Denisova microcephalin status

I’m still doing quick mining of the Denisova sequence for obvious things. One of the simplest is the polymorphism in microcephalin (MCPH1) that Evans and colleagues Evans:2006 suggested may represent introgression from an archaic population.

The polymorphism, entered in dbSNP as rs930557, is a single nucleotide mutation that changes the ancestral aspartate to a derived histidine. The derived allele, called the “D” allele, is linked to a fairly long haplotype, which Evans and colleagues Evans:2005 attributed to recent positive selection during the past 35,000 years.

The evidence for possible introgression is the unusual paucity of recombination in the period before this putative selection commenced. I wrote about this in 2006 (“Introgression and microcephalin FAQ”). The polymorphism looks very old, by virtue of the high density of linked mutations around it at the sequence level. They estimated the tree root at around 1.8 million years ago. This is not too extreme compared to other loci (between twice and three times the average and well within the expected tail) but the suppression of recombination does seem unusual. Balancing selection on a region where recombination was physically difficult, such as a chromosomal inversion, would be one possible evolutionary history that could give rise to this pattern, but there is no sign of such a feature here.
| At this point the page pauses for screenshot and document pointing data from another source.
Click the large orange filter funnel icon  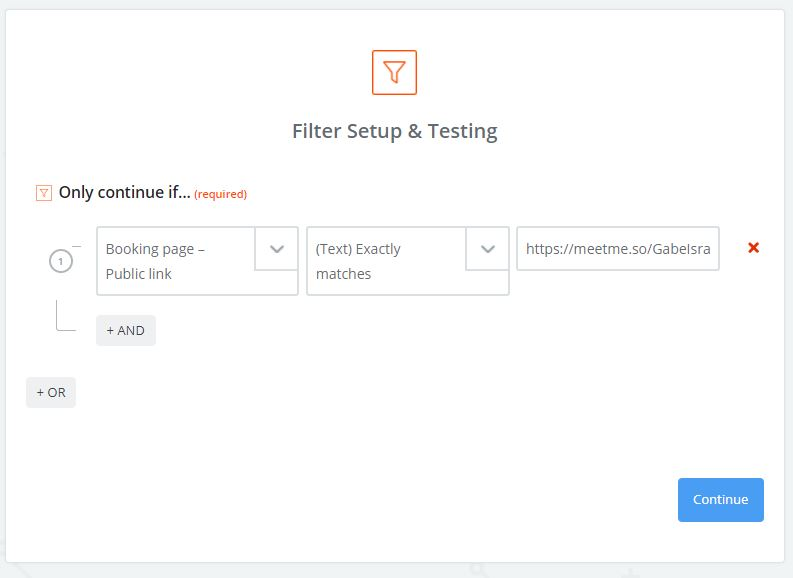point(394,72)
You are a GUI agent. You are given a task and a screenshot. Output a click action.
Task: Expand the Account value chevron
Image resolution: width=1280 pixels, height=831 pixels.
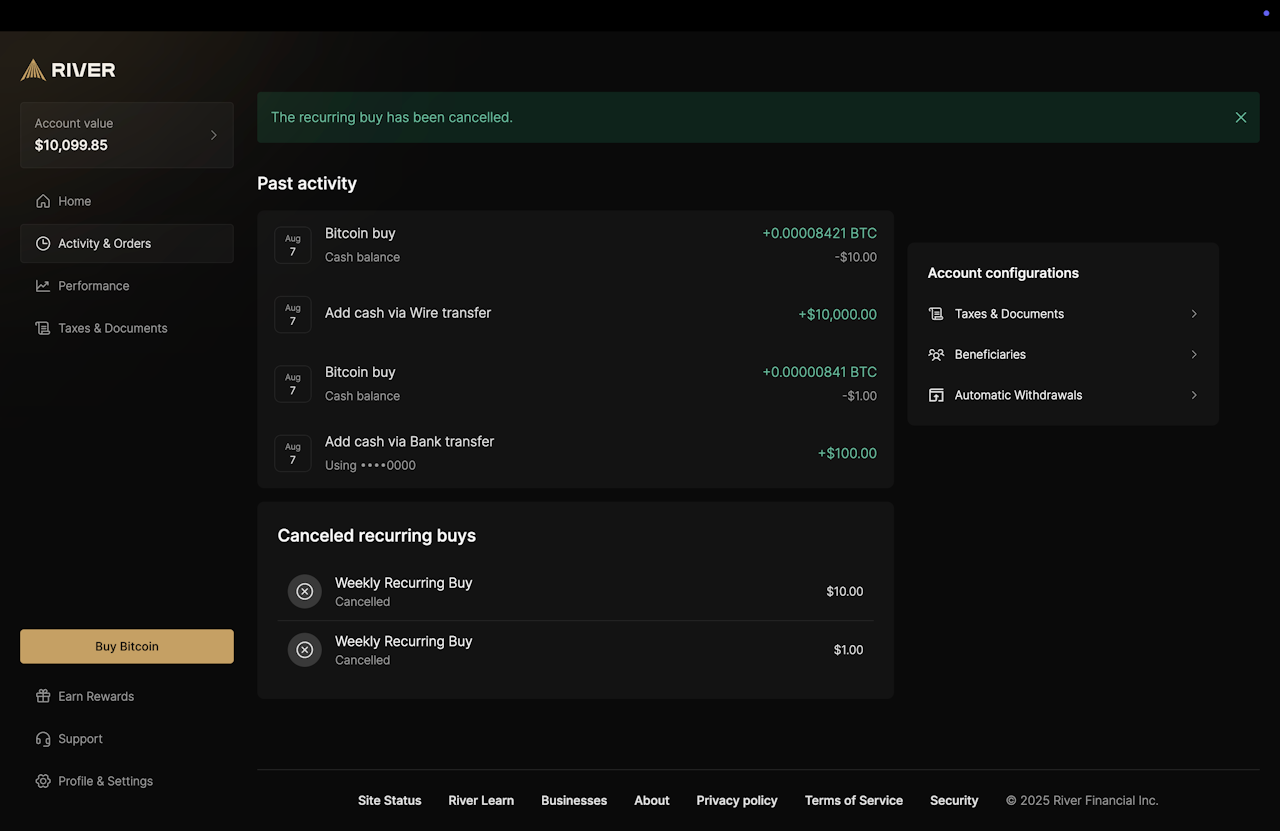(x=213, y=135)
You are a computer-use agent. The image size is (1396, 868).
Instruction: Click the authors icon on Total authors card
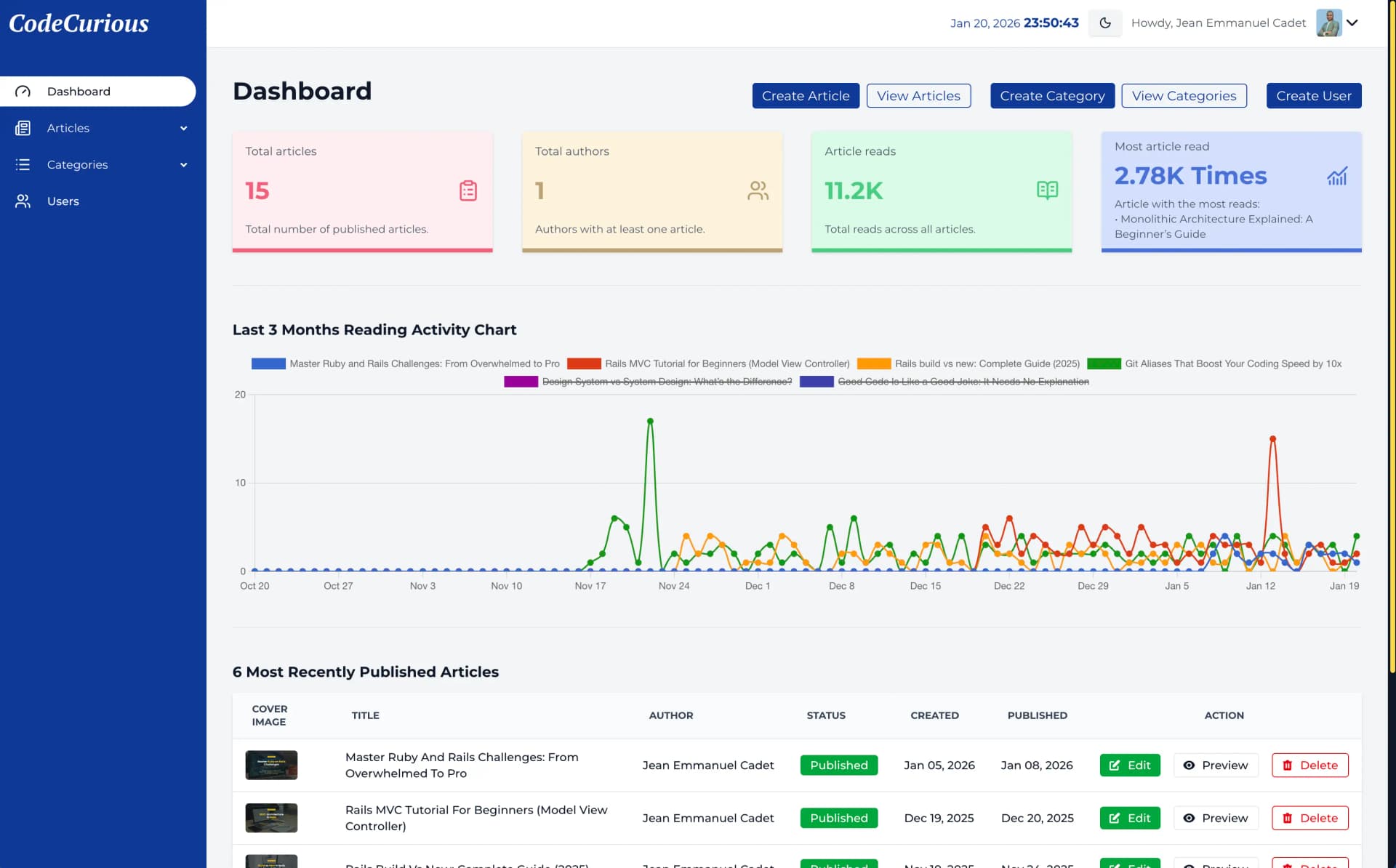(758, 190)
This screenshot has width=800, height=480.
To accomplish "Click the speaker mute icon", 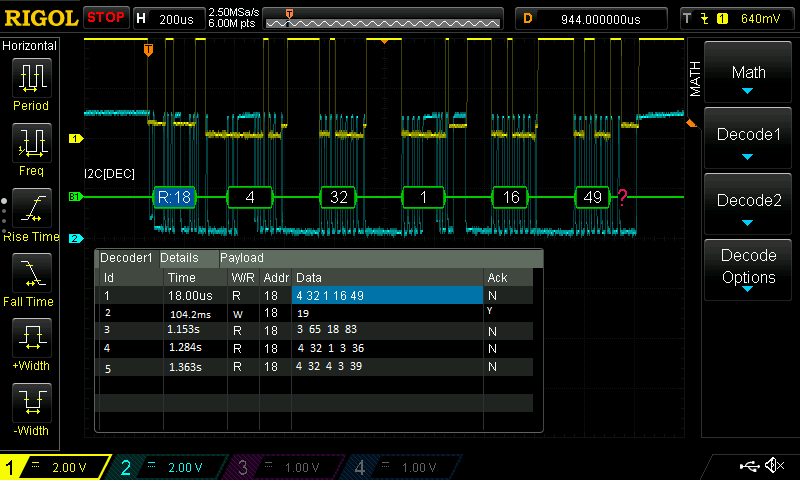I will [x=774, y=466].
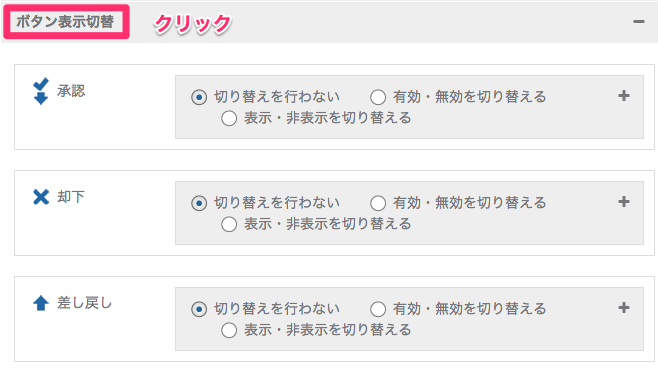This screenshot has width=658, height=372.
Task: Select 表示・非表示を切り替える for 承認
Action: (x=229, y=118)
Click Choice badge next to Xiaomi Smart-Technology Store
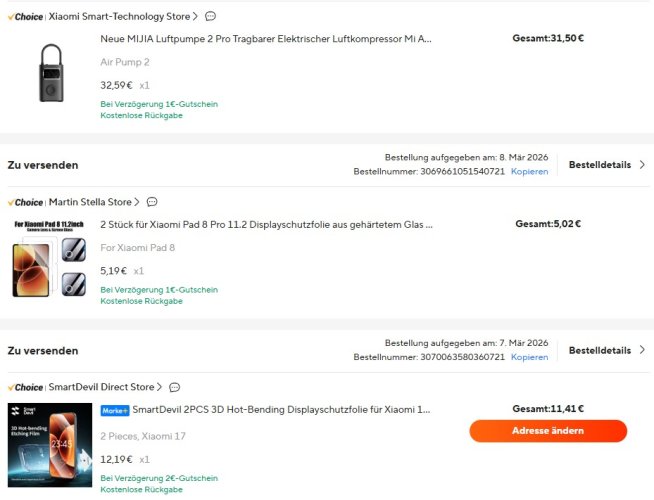The image size is (654, 500). (x=26, y=16)
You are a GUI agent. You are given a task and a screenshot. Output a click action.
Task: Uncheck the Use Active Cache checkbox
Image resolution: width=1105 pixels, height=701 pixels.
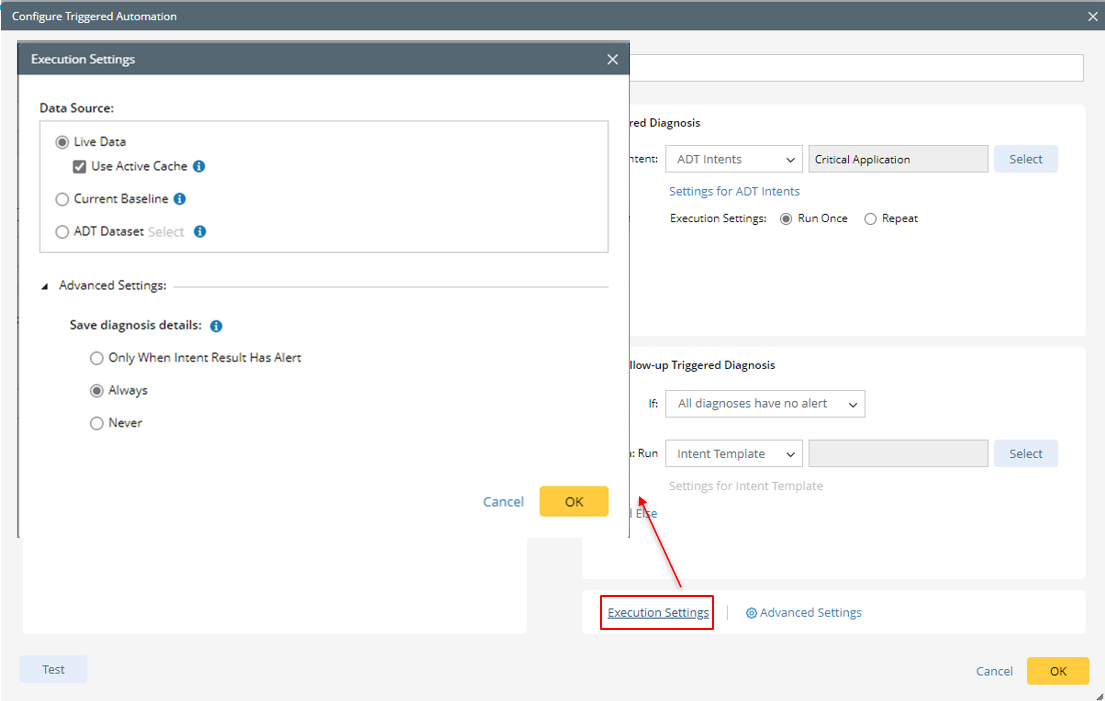point(80,166)
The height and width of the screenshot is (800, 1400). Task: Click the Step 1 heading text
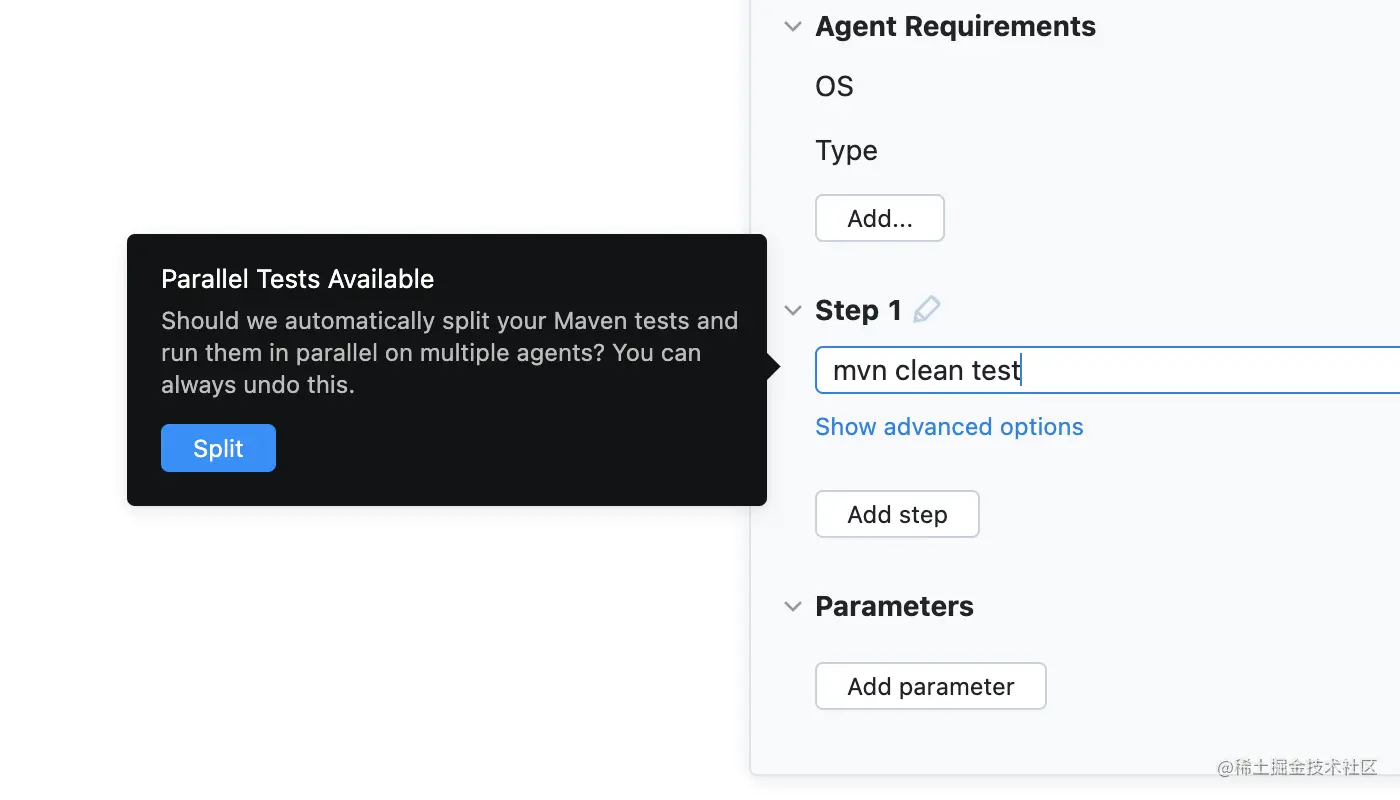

The other candidate is ancient, strong population structure. That was the interpretation favored by Evans and colleagues Evans:2006, and one that still seems likely.

Evans and coworkers suggested Neandertals as a possible population from which the derived allele had originated. This seemed likely on the basis of its widespread geographic distribution outside Africa. But the relevant nucleotide of MCPH1 is now known from at least two Neandertals, neither of which show the derived allele. Martina Lari and colleagues Lari:2010 showed that a skull fragment from Mezzena rock shelter, Italy, had the ancestral MCPH1 allele. The Neandertal genome data published by Green and colleagues last year Green:draft:2010 also shows the ancestral allele here. As Lari and colleagues noted, this doesn’t prove that no Neandertals carried the allele, but leaves us wanting any positive evidence of it.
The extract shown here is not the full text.